2017年3月、国連人権理事会はミャンマーでの人権侵害の訴えを扱う事実調査団を設置した。しかしその後、複数の同国政府高官が、政府として調査団メンバーへのビザ発給を拒否し、国連の取り組みを妨害するつもりと公言している。調査団の活動は公式には8月開始の予定。

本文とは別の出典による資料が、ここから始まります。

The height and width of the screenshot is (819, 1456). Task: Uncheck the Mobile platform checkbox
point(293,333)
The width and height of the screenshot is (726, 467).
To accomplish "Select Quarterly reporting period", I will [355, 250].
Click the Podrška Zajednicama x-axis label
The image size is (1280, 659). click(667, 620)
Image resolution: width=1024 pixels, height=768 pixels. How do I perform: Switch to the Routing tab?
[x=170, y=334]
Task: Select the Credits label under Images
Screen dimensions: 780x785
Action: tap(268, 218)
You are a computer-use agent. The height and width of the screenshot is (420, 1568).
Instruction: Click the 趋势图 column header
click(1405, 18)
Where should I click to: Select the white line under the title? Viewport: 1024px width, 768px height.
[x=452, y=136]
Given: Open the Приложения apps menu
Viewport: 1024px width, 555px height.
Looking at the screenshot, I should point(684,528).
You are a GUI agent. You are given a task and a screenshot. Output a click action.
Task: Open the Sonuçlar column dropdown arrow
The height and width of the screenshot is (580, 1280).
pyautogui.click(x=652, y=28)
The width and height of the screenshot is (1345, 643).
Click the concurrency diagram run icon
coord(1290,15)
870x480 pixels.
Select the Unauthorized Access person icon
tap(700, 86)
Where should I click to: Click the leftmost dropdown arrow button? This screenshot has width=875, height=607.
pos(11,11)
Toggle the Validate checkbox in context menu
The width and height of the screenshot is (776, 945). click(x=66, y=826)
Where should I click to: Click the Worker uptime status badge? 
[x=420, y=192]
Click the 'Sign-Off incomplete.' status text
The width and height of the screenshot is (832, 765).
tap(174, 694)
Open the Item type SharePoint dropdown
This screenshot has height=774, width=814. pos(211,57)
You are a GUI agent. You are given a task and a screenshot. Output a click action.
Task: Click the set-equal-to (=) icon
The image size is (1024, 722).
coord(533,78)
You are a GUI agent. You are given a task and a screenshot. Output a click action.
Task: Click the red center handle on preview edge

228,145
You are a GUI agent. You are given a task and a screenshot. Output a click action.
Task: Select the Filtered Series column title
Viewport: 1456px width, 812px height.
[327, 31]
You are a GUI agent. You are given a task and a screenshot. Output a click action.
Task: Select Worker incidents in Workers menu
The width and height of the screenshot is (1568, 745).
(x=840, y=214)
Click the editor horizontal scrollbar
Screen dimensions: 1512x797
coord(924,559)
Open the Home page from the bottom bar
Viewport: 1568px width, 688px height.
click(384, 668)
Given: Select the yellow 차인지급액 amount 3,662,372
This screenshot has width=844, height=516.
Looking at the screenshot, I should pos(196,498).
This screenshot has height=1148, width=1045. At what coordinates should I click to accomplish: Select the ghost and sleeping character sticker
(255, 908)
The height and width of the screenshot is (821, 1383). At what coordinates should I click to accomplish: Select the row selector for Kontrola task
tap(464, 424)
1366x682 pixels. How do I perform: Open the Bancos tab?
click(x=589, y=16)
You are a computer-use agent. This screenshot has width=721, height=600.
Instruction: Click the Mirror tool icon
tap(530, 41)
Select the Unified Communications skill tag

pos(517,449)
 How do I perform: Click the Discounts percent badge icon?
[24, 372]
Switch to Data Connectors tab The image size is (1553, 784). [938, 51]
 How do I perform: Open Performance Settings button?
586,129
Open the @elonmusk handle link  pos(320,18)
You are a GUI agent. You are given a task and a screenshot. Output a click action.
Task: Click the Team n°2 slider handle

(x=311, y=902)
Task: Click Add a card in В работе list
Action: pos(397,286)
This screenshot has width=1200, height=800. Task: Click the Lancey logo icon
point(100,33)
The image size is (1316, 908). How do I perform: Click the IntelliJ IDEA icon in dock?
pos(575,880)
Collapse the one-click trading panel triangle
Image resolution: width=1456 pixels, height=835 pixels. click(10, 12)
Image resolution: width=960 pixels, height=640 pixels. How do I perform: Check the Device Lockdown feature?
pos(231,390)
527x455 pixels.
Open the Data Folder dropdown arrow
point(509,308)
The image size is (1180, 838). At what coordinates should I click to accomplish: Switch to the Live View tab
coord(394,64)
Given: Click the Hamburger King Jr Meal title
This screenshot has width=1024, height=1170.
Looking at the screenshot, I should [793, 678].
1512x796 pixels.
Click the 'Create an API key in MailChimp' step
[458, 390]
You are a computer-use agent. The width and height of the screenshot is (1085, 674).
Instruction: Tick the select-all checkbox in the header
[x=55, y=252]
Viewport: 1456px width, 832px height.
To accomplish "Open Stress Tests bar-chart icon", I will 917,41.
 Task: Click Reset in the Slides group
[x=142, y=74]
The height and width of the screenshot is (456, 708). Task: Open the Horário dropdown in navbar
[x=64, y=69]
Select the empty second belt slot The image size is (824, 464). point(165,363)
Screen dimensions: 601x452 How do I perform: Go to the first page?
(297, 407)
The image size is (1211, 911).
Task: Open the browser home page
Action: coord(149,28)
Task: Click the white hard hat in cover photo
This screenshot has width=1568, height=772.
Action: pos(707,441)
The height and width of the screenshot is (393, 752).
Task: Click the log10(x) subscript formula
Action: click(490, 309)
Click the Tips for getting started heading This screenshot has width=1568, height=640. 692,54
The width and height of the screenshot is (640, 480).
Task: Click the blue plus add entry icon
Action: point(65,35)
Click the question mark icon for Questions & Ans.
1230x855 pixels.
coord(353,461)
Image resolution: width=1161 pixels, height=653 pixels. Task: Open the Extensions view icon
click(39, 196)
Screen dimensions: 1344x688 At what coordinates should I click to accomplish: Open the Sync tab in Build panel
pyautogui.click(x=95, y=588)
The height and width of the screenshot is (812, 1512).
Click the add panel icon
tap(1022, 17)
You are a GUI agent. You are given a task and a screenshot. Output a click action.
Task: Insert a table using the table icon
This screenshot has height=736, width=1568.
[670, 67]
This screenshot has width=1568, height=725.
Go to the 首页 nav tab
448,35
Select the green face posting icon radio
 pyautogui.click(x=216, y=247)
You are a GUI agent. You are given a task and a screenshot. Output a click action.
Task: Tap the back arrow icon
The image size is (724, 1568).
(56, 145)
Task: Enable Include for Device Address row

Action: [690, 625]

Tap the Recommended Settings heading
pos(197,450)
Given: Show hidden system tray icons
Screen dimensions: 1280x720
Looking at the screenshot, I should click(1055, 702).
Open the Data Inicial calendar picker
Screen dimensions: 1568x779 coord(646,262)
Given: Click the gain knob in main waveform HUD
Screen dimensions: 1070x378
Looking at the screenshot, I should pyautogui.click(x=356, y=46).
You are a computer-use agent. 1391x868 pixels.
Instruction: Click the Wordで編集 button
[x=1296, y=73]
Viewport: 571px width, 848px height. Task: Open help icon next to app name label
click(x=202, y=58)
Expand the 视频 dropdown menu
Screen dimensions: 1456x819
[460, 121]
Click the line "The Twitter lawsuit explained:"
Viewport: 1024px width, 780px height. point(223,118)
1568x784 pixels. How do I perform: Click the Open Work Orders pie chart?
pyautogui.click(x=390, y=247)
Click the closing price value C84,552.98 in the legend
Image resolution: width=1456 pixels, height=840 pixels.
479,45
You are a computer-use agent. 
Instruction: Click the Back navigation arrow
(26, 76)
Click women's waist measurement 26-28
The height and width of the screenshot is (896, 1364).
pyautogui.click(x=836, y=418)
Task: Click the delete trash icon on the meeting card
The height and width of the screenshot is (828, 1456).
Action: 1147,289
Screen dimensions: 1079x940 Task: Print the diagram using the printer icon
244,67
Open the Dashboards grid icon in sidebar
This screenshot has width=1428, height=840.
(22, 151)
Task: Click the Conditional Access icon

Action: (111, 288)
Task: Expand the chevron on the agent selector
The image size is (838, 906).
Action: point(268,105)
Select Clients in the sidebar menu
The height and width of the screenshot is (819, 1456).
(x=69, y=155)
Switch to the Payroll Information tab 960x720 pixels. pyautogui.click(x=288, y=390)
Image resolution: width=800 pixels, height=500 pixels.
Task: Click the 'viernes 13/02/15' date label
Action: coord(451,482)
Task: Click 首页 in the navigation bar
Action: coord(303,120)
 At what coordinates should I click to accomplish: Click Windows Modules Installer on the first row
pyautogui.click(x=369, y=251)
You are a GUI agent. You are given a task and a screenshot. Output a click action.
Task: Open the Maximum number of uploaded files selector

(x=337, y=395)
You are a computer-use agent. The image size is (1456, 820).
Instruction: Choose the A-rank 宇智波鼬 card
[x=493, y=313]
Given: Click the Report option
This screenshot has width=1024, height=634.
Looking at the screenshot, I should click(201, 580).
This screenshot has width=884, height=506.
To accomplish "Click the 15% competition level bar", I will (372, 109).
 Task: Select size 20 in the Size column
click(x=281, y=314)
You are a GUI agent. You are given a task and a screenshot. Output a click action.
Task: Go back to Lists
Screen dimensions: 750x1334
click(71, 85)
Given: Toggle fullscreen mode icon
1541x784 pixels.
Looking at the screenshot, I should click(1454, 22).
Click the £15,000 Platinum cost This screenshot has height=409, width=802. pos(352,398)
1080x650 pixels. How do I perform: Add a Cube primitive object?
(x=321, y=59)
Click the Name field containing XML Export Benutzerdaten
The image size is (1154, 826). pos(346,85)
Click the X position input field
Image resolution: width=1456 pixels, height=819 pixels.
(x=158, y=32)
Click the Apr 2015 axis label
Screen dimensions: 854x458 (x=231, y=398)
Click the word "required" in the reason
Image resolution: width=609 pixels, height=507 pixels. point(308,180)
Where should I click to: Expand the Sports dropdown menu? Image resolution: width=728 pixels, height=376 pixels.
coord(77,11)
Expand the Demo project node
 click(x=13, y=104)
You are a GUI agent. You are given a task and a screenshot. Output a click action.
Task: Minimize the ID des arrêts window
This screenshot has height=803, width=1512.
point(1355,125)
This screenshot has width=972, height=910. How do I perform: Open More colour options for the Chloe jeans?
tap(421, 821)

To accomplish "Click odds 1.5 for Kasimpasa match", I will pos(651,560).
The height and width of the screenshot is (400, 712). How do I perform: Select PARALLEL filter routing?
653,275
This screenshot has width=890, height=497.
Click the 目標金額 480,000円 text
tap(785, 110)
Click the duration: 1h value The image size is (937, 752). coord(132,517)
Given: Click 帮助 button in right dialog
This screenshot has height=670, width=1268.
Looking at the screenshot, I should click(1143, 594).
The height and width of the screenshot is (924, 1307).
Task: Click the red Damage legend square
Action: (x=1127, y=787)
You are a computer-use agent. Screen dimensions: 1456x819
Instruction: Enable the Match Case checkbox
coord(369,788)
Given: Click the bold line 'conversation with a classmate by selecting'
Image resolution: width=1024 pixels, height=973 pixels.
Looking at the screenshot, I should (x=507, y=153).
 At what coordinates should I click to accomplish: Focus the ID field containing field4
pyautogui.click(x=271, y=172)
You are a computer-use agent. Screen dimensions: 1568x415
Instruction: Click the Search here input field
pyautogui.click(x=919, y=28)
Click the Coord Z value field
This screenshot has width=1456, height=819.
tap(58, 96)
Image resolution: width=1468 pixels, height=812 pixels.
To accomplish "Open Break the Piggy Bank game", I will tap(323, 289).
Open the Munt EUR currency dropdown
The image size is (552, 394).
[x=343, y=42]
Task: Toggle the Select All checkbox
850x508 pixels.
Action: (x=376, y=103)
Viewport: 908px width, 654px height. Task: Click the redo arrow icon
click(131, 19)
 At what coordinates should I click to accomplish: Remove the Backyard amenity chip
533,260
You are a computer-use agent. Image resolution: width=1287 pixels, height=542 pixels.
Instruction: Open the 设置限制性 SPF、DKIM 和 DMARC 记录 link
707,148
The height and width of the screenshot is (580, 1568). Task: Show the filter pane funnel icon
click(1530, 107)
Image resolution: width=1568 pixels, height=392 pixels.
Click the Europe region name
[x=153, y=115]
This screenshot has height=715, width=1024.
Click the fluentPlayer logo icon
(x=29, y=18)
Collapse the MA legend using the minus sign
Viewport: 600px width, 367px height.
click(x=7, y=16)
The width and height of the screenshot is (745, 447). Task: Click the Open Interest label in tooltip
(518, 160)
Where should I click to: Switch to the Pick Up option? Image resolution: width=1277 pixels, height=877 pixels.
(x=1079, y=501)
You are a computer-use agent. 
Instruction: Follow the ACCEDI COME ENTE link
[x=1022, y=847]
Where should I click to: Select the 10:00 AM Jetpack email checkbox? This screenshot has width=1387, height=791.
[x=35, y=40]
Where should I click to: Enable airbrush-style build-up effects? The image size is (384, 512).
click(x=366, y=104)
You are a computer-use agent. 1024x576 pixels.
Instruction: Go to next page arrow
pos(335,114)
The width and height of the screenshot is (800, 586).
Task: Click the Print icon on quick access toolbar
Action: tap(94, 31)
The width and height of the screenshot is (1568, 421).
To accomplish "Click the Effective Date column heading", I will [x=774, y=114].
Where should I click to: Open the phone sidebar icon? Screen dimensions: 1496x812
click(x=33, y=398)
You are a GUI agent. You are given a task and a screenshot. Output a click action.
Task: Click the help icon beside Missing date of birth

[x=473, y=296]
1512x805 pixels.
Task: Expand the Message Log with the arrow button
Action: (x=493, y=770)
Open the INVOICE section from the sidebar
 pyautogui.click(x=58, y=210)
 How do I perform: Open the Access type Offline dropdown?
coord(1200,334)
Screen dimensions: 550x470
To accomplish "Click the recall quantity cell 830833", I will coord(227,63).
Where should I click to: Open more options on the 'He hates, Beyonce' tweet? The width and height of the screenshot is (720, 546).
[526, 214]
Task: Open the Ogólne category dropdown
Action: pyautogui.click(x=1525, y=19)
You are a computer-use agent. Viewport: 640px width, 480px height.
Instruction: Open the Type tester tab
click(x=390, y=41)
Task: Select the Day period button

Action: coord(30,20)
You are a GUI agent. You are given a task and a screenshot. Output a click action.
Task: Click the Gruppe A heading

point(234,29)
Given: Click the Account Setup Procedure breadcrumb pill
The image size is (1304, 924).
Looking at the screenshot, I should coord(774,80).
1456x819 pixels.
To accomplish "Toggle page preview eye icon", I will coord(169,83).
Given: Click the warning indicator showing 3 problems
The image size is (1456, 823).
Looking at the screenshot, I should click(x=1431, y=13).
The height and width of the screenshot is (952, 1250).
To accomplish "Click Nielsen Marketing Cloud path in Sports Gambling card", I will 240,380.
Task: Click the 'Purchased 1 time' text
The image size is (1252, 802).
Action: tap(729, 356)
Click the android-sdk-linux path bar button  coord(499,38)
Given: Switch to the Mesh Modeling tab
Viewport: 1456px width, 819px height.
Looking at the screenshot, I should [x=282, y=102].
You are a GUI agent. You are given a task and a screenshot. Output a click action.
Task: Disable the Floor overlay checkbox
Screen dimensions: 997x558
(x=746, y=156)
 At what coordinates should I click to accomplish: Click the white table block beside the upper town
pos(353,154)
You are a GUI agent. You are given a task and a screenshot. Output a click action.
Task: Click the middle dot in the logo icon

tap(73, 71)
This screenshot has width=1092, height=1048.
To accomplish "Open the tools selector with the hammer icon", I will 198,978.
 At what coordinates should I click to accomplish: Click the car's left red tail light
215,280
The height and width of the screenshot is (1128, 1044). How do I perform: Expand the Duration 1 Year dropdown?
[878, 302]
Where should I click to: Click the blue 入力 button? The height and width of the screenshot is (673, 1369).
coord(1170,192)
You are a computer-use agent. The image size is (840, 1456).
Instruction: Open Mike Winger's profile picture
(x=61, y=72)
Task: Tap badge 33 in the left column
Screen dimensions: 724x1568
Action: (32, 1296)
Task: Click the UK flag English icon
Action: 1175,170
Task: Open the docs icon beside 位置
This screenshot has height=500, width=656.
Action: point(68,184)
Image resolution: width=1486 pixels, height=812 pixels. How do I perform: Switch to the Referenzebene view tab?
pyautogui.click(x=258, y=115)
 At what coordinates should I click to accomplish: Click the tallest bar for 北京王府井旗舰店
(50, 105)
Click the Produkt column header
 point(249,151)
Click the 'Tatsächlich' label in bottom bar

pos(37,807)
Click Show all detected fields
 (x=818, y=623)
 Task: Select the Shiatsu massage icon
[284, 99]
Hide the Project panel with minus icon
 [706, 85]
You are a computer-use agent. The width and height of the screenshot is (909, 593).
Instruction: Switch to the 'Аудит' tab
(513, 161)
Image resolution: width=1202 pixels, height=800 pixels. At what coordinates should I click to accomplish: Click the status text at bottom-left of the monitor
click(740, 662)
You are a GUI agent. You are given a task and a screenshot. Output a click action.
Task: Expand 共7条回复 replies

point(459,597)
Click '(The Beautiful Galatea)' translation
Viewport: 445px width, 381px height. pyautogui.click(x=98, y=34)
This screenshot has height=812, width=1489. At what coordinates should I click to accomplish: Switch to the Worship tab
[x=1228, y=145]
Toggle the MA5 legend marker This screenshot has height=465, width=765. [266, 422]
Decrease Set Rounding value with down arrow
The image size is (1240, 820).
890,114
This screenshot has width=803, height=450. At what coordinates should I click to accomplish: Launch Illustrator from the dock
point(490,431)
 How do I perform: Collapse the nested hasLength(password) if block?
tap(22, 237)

「入国拒否で国連事実調査団の活動を妨害するとミャンマー政府がすごんでも、人権状況改善に取り組んでいるという自らの主張への信頼を揺らがせるだけだろう」と、ヒューマン・ライツ・ウォッチのジュネーブ代表ジョン・フィッシャーは述べた。「もし現地訪問が実施できなくても、ミッションは調査を行い、報告書を作成し、ミャンマーの人権侵害被害者に対する法による正義の実現を前進させると私たちは確信している。」

ミャンマーがこうした恫喝を止めず、メンバーへのビザ発給を拒否すれば、北朝鮮やシリア、エリトリア、ブルンジなど、国連人権理事会による事実調査団の訪問を認めない「のけ者国家」の仲間入りという不名誉な事態が待っていると、ヒューマン・ライツ・ウォッチは指摘した。

 ヒューマン・ライツ・ウォッチは今回公開のQ&A集で、事実調査団の活動の必要性を強く訴えるとともに、そのマンデートの範囲を明らかにし、ミャンマー政府による妨害行動の存在を強調した。

 また調査団の性格とマンデート、現在のミャンマーの人権状況、ビザ発給拒否が及ぼすであろう影響といった基本的な問いにも答えている。 

「国連は、ミャンマーのビザ発給拒否という高圧的な戦術に対抗すべきだ」と、前出のフィッシャー代表は述べた。「ビルマ国軍は、自らが行ってきた広範で深刻な人権侵害に対する説明責任を長年にわたりまったく引き受けていない。事実調査団の入国をもしも認めるのなら、ミャンマー政府が国際社会と協働し、重大犯罪の実行者の特定と、ミャンマー国内の武力紛争の全当事者による犯罪行為の防止に向けた支援を受ける用意があることを示すシグナルとなるだろう。」